Dans le monde entier, l’école nuit à l’éducation parce qu’on la considère comme seule capable de s’en charger. Et beaucoup en viennent à croire que ses nombreux échecs prouvent que l’éducation est une tâche coûteuse, d’une complexité incompréhensible. L’école s’approprie l’argent, les hommes et les bonnes volontés disponibles dans le domaine de l’éducation, et, jalouse de son monopole, s’efforce d’interdire à d’autres institutions d’assumer des tâches éducatives. (…)
Ce que l’on a appris nous est souvent venu comme par hasard, et ce que l’on a voulu consciemment apprendre n’a que peu de rapport avec un programme d’enseignement. Ainsi l’enfant a découvert dès son plus jeune âge le langage, sans qu’il lui fût enseigné. (…)
Un véritable système éducatif devrait se proposer trois objectifs. À tous ceux qui veulent apprendre, il faut donner accès aux ressources existantes, et ce à n’importe quelle époque de leur existence. Il faut ensuite que ceux qui désirent partager leurs connaissances puissent rencontrer toute autre personne qui souhaite les acquérir. Enfin, il s’agit de permettre aux porteurs d’idées nouvelles, à ceux qui veulent affronter l’opinion publique, de se faire entendre. (…)
Quand on pense à des possibilités éducatives, on se réfère au catalogue des programmes, définis par l’enseignement, alors qu’il faut viser le contraire : définir quatre organismes grâce auxquels celui qui veut s’éduquer pourra bénéficier des ressources qu’il juge nécessaire.
1. Un premier service serait chargé de mettre à disposition des « objets éducatifs », c’est-à-dire les instruments, les machines, les appareils utilisés pour l’éducation formelle.
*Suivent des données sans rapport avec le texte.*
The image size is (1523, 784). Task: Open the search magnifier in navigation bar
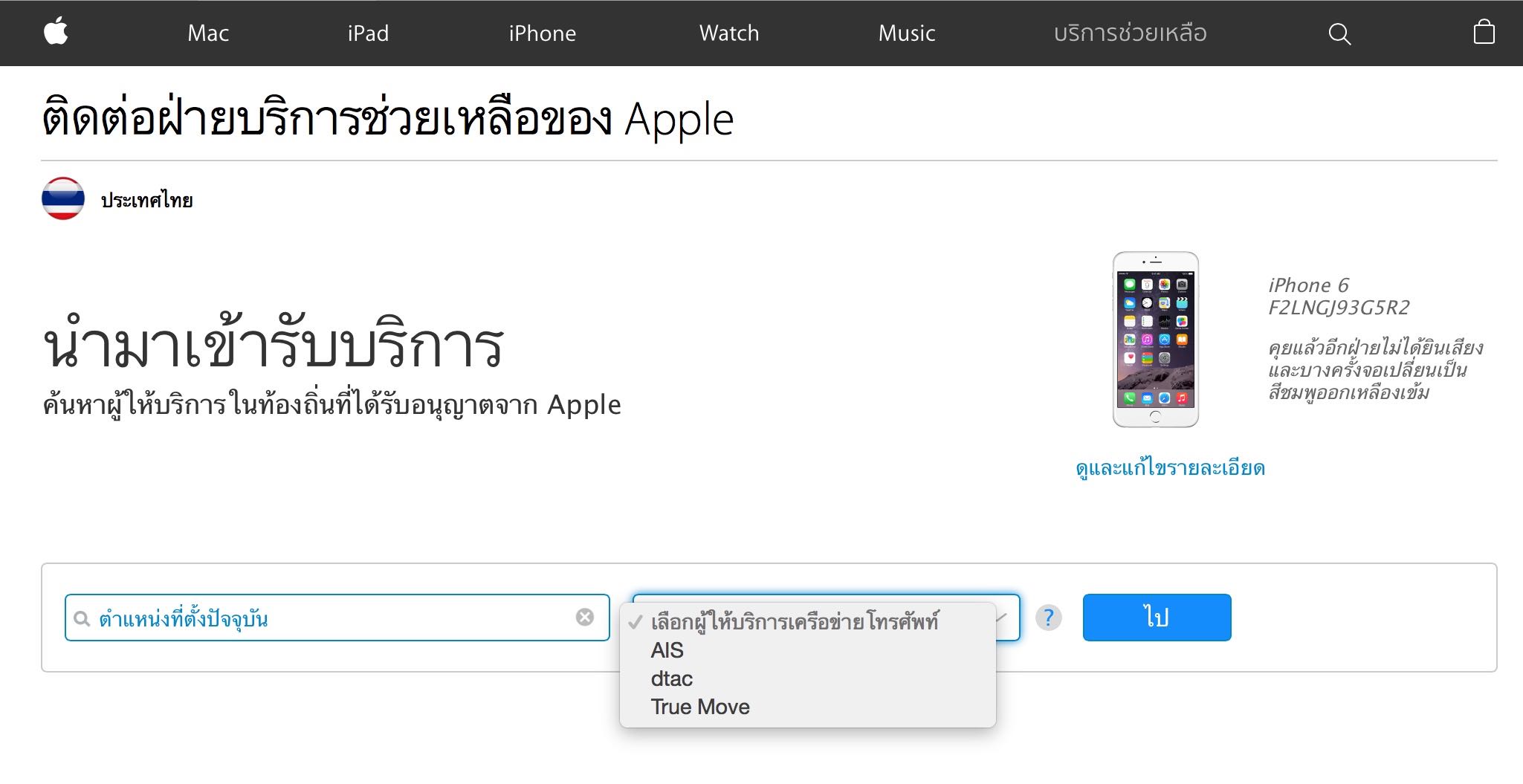(x=1339, y=33)
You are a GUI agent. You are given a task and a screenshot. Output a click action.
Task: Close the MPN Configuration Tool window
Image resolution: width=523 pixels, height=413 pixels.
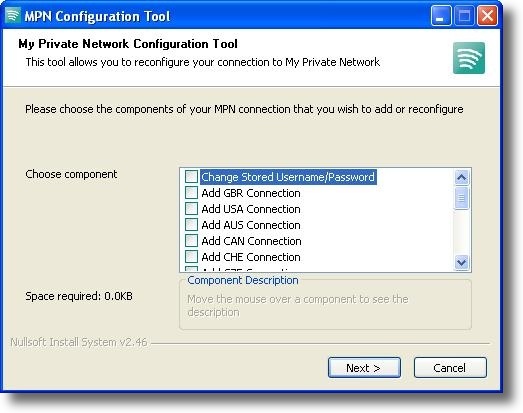click(487, 16)
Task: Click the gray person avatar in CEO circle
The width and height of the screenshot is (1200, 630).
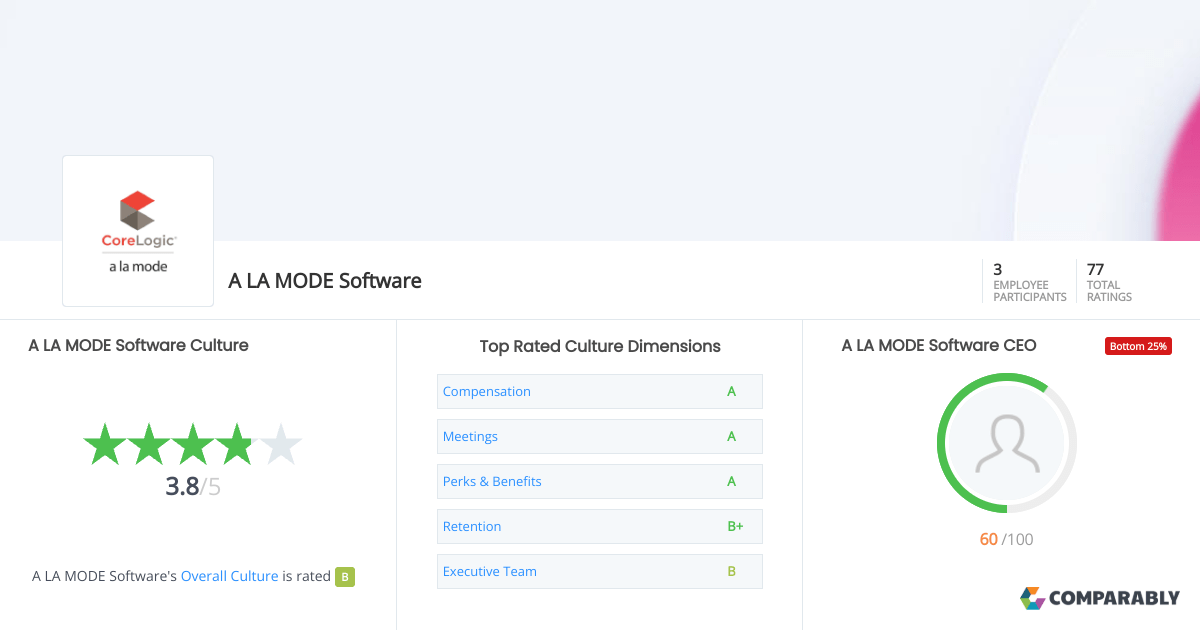Action: click(x=1006, y=443)
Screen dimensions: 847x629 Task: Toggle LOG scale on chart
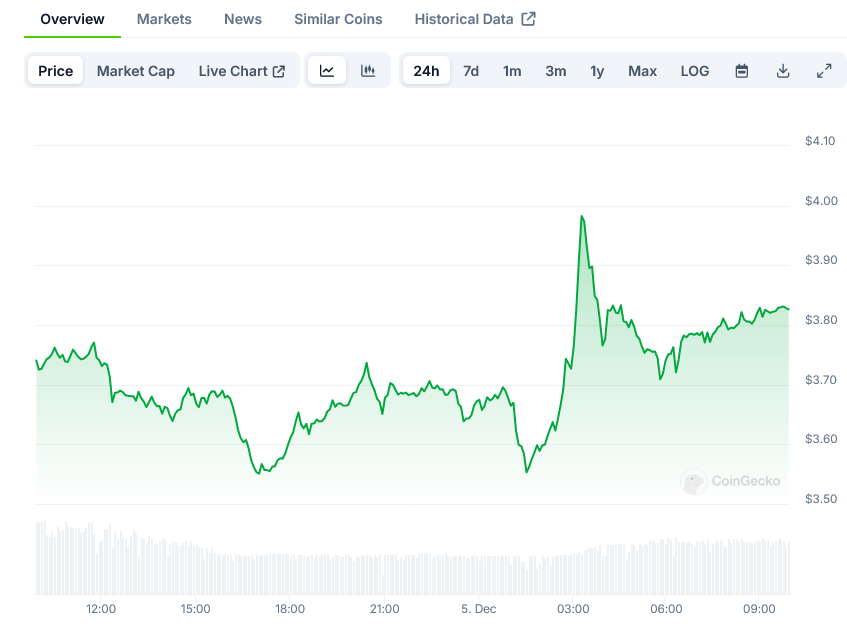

Une partie d’entre eux seraient présentés dans les bibliothèques, les musées, les laboratoires, les salles d’exposition ; d’autres, utilisés dans les activités journalières, par exemple dans les usines, les aéroports, les fermes…, pourraient être accessibles soit pendant une période d’apprentissage, soit en-dehors des heures de fonctionnement normal.
2. Un service d’échange des connaissances tiendrait à jour une liste des personnes désireuses de faire profiter autrui de leurs compétences, mentionnant les conditions dans lesquelles elles souhaiteraient le faire.
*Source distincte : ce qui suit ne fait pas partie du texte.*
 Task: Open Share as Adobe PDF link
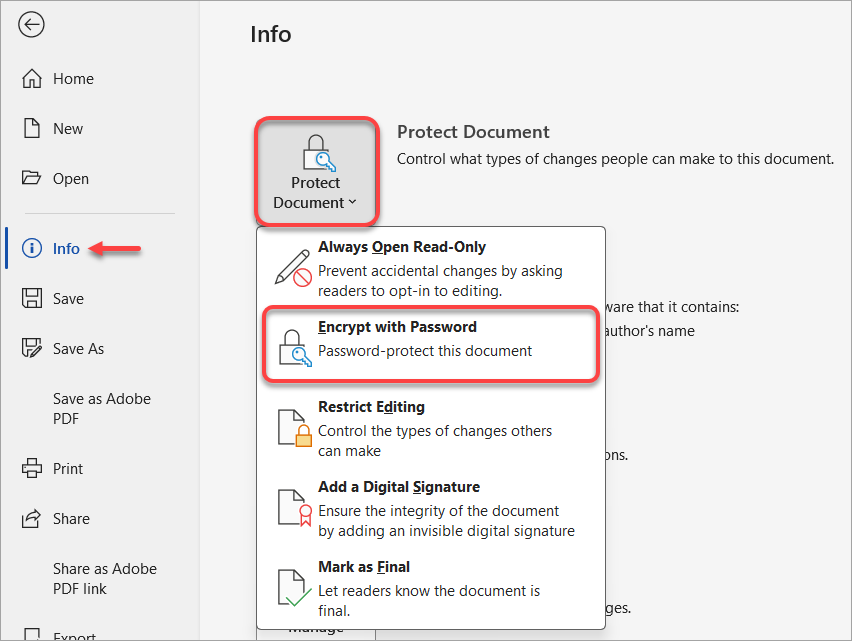[104, 578]
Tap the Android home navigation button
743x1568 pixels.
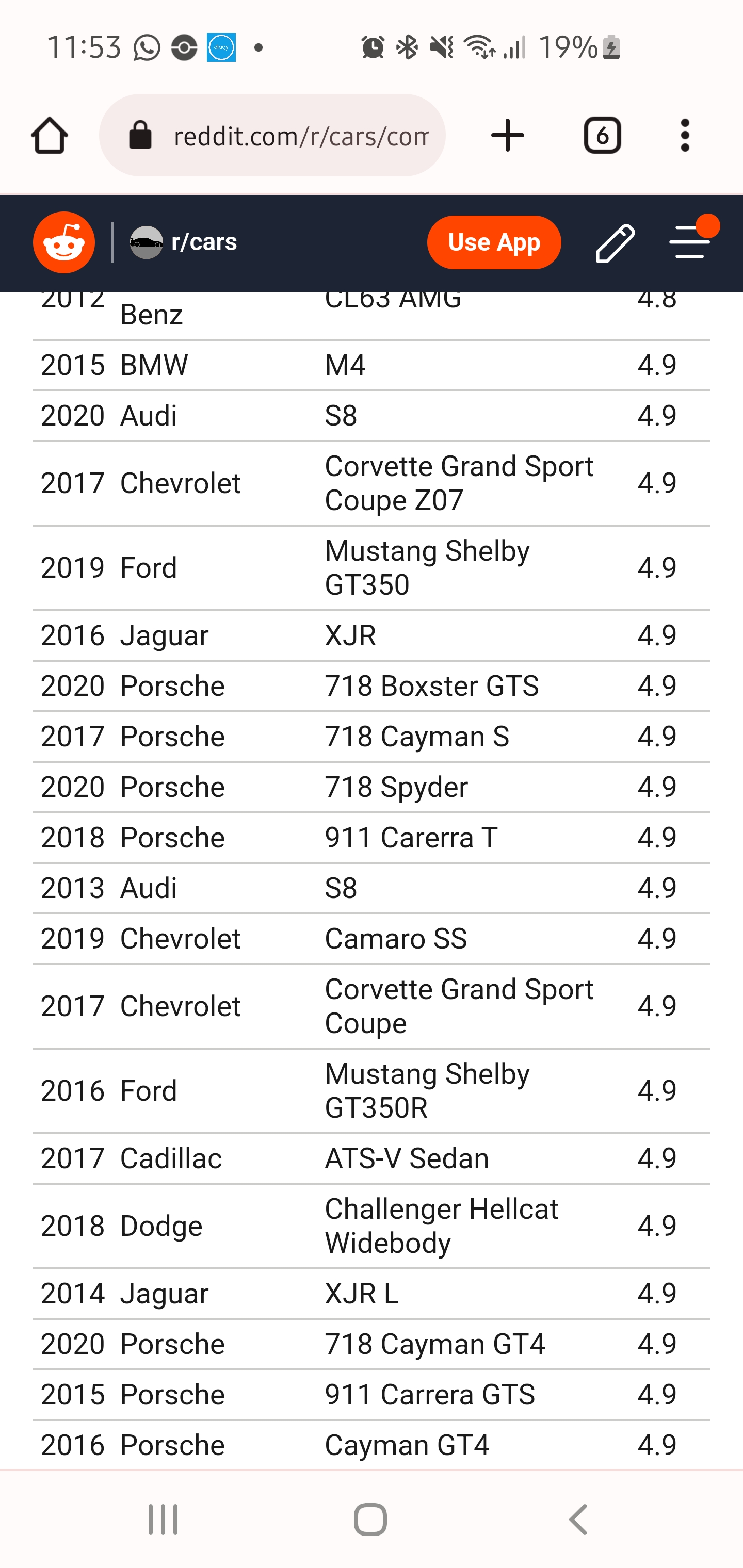370,1520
3. Un organisme faciliterait les rencontres entre « pairs ». Véritable réseau de communication, il enregistrerait la liste des désirs en matière d’éducation de ceux qui s’adresseraient à lui pour trouver un compagnon de travail ou de recherche.
4. Des services de référence en matière d’éducateurs (quels qu’ils soient) permettraient d’établir une sorte d’annuaire où trouver les adresses de ces personnes, professionnels ou amateurs, faisant ou non partie d’un organisme. (…) Pour qu’un homme puisse grandir, ce dont il a besoin c’est le libre accès aux choses, aux lieux, aux méthodes, aux événements, aux documents. Il a besoin de voir, de toucher, de manipuler, de saisir tout ce qui l’entoure dans un milieu qui ne soit pas dépourvu de sens. Cet accès lui est aujourd’hui refusé.